Montag, 14. April 2014

Das Leben so wie es ist (und nicht wie ich es gerne hätte)

Zuerst will zu meinem letzten Beitrag den "Realitäts-Check" nachreichen:
Leider war ich an dem Abend nicht auf dem Platz an unserem Fenster um DA zu sein um dankbar die Sonne untergehen zu sehen an einem Tag meines Lebens. Die Gründe dafür waren folgende:
  1. Der kleine Sohn hat im Bett Theater gemacht und schlief erst ein nachdem die Sonne unterging.
  2. Von unserem Fenster aus kann man die Sonne nicht untergehen sehen (irgendeine Sache mit Osten und Westen, die für alle Menschen Sinn macht, nur ich verstehe es nicht).
  3. Im Wohnzimmer schauten die Männer Champions-League und vor ihnen lag die größte Tüte meiner Lieblingschips.
Ich habe es wirklich versucht - aber nach einem kurzen Moment im Dunkel auf der harten Bank in unserer Küche, und einem halbherziges "Danke für diesen Tag" in mir, siegte die Chipstüte.
Mein Leben ist leider ein wenig störrisch, wenn es darum geht, die wunderbaren Erkenntnisse in die Tat umzusetzen. 
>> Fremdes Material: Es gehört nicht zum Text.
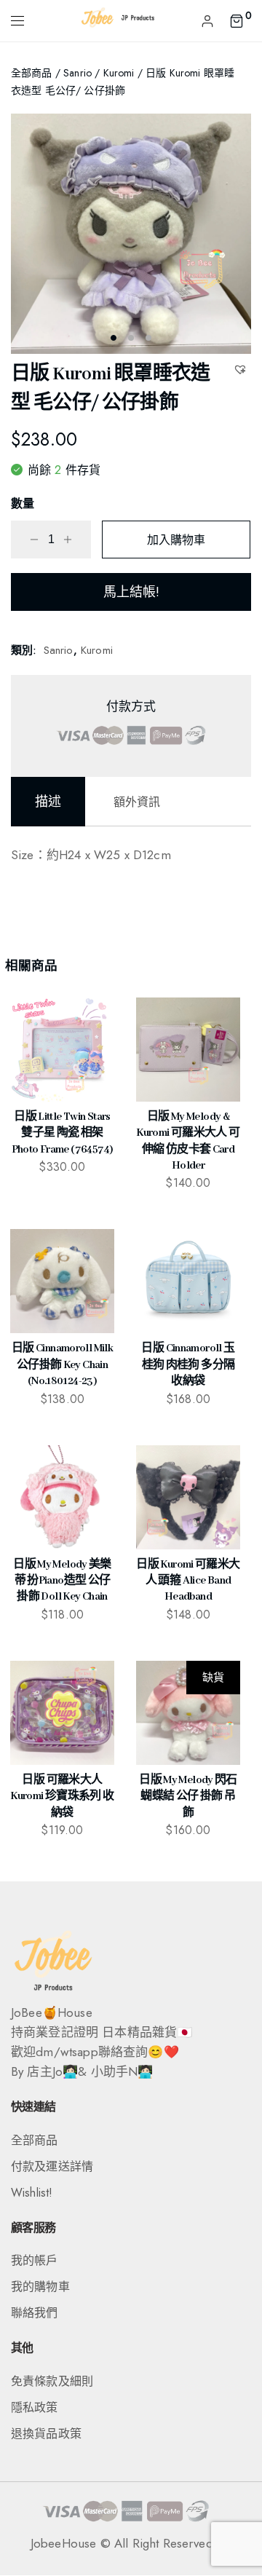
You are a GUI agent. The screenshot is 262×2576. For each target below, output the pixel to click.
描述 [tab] (48, 801)
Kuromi (119, 73)
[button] (242, 369)
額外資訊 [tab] (137, 802)
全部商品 (31, 73)
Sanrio (77, 73)
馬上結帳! (131, 591)
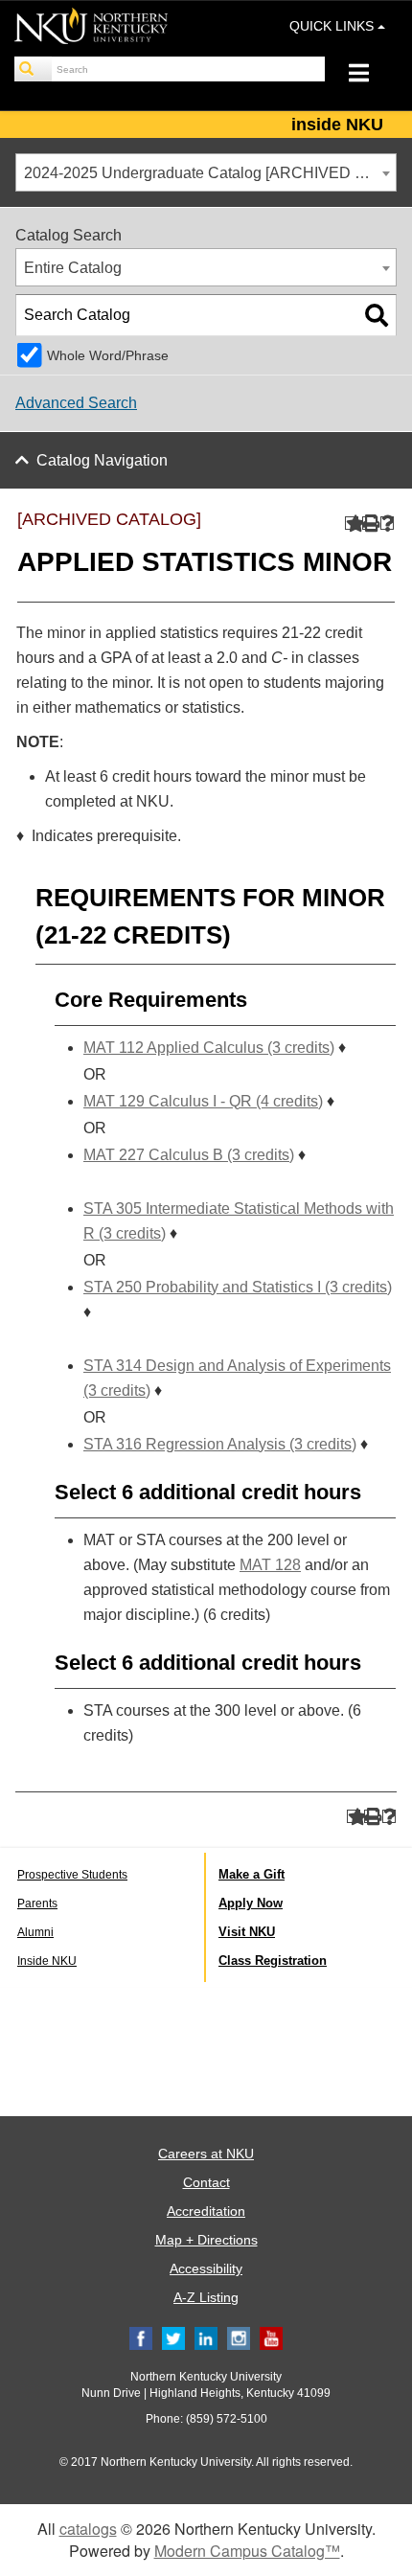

Am Wochenende haben wir dann unsere Freunde in der Schweiz besucht.
Wir haben uns schon lange darauf gefreut aber kurz vorher war ich dann so müde und erschöpft, dass ich  überlegt habe, ob wir wirklich fahren sollen.
Was wenn Samu nachts nicht schläft? Was wenn er wieder so schlecht gelaunt  und anstrengend ist wie in unserem Urlaub? Was wenn wir vor Müdigkeit sterben?
Wir haben uns trotzdem entschieden zu fahren und beim Überqueren der Grenze habe ich schon gespürt wie gut es tut, durch die idyllischen, schweizer Ortschaften zu fahren. 
Hier ist die Welt noch in Ordnung, man lebt mit der Natur, alles geschieht etwas langsamer und bewusster und die Menschen sind auch freundlicher. Vielleicht bilde ich mir das auch nur ein, aber alleine die Vorstellung, dass es so sein könnte, tut mir gut.  
Auf jeden Fall war es sehr schön in der Schweiz und wir haben die Zeit mit den Freunden genossen. Trotz aller Befürchtungen hat Samu richtig gut geschlafen (für seine Verhältnisse) und wir sind nicht vor Müdigkeit gestorben - auch wenn es sich phasenweise so angefühlt hat.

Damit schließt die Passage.